## GOALS
(1) Answer these from the Amon Miyamoto profile:
(a) In what year and at which venue did he make his North American opera-directing debut?
(b) How many Tony Award nominations did the Broadway revival of Pacific Overtures receive?
(c) Which company presented his production of The Magic Flute?
(2) Proceed with the Amon Miyamoto profile, writing on from its last sentence.

Amon Miyamoto (, born January 4, 1958, in Tokyo) has directed numerous productions in Japan and worldwide, from musicals, straight plays, opera, and kabuki as well as other art genres.

In 2004, he became the first Japanese director to direct a musical on Broadway for the revival of  Pacific Overtures which received four Tony Award nominations.

He will direct THE KARATE KID The Musical Pre-Broadway World Premiere Beginning May 25, 2022, at STAGES St. Louis,

He made his North American opera-directing debut in 2007 with Tan Dun's TEA: A Mirror of Soul (U.S. premiere) at the Santa Fe Opera.

His recent works in New York include THE TEMPLE OF THE GOLDEN PAVILION at Lincoln Center Festival. His European opera credits include: THE MAGIC FLUTE (Landestheater Linz in Austria), LE PAVILLON D’OR (Opéra national du Rhin in France), PARSIFAL, and MADAME BUTTERFLY (Semperoper Opera House in Germany) which is also planned for San Francisco Opera in 2023, and the Royal Danish Theatre in Copenhagen in 2024.

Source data
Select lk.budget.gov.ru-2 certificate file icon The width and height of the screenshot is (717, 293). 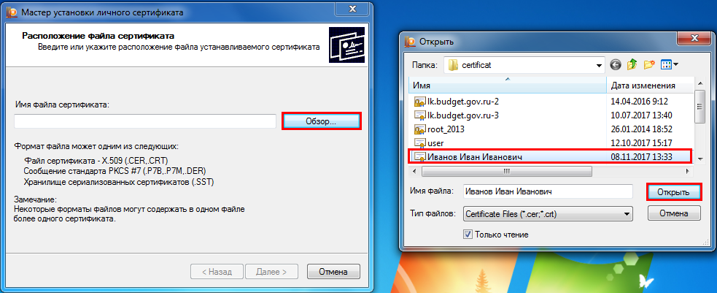(419, 102)
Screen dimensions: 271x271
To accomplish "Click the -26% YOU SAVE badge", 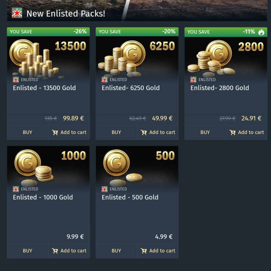I will [48, 32].
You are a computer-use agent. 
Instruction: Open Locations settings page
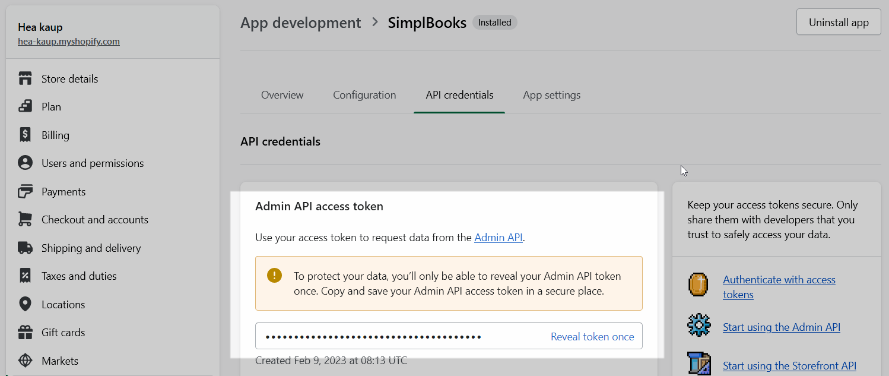(63, 305)
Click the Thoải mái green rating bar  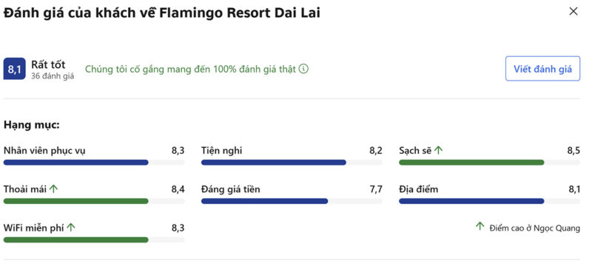(x=94, y=201)
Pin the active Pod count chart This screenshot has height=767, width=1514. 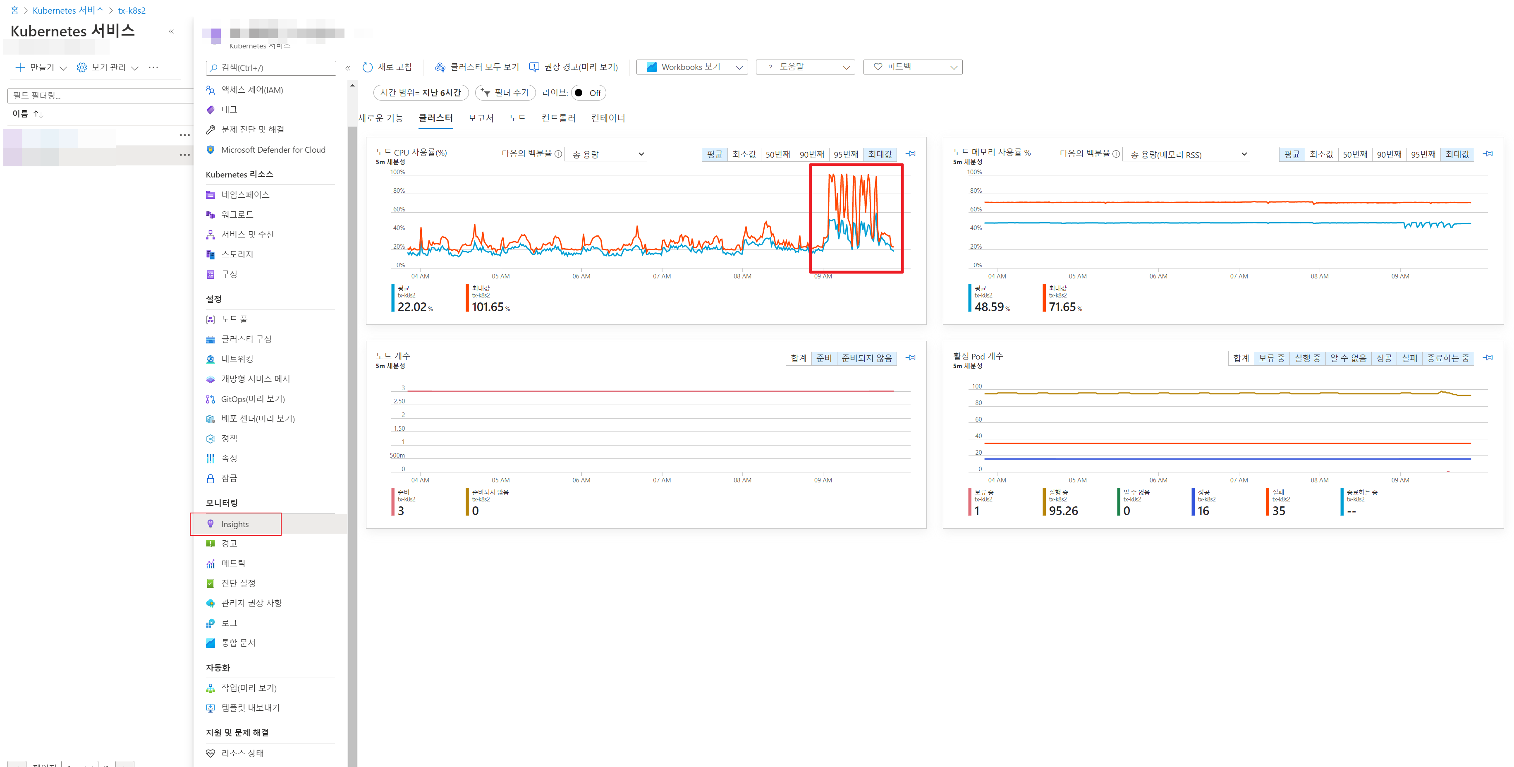tap(1488, 357)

## ANSWERS IN ORDER
(1)
(a) 2007, at the Santa Fe Opera.
(b) Four.
(c) Landestheater Linz in Austria.

(2)
Miyamoto made his directing debut with his original musical I Got Merman, winning the National Performing Arts Festival Award. He is a recipient of the Matsuyo Akimoto Award of the Asahi Performing Arts Awards. He served as the inaugural artistic director of Kanagawa Arts Theater (KAAT) from 2010 to 2014.

Biography

Career highlights
 1987: Made a debut as a director with the original musical I GOT MERMAN, and received the Agency for Cultural Affairs' National Arts Festival Award the next year
 1998: Made a film directing debut with BEAT which was officially invited to the Venice International Film Festival
 2001: Directed I GOT MERMAN at The Rich Forum Theatre, Stamford, CT, USA
 2004: Directed and choreographed a revival production of Pacific Overtures on Broadway, and became the first Asian director on Broadway
 2004: Directed Into The Woods in Tokyo, Japan, for which he received the Matsuyo Akimoto Award of the Asahi Performing Arts Awards
 2005:  Pacific Overtures was nominated under four categories for the Tony Awards
 2007: Directed the U.S. premiere of TEA: A Mirror of Soul at The Santa Fe Opera, NM, USA
 2008: Directed the world premiere of the original musical Up In The Air at The Kennedy Center, WA, USA
 2010: Inaugurated as the first artistic director of the Kanagawa Arts Theatre (KAAT)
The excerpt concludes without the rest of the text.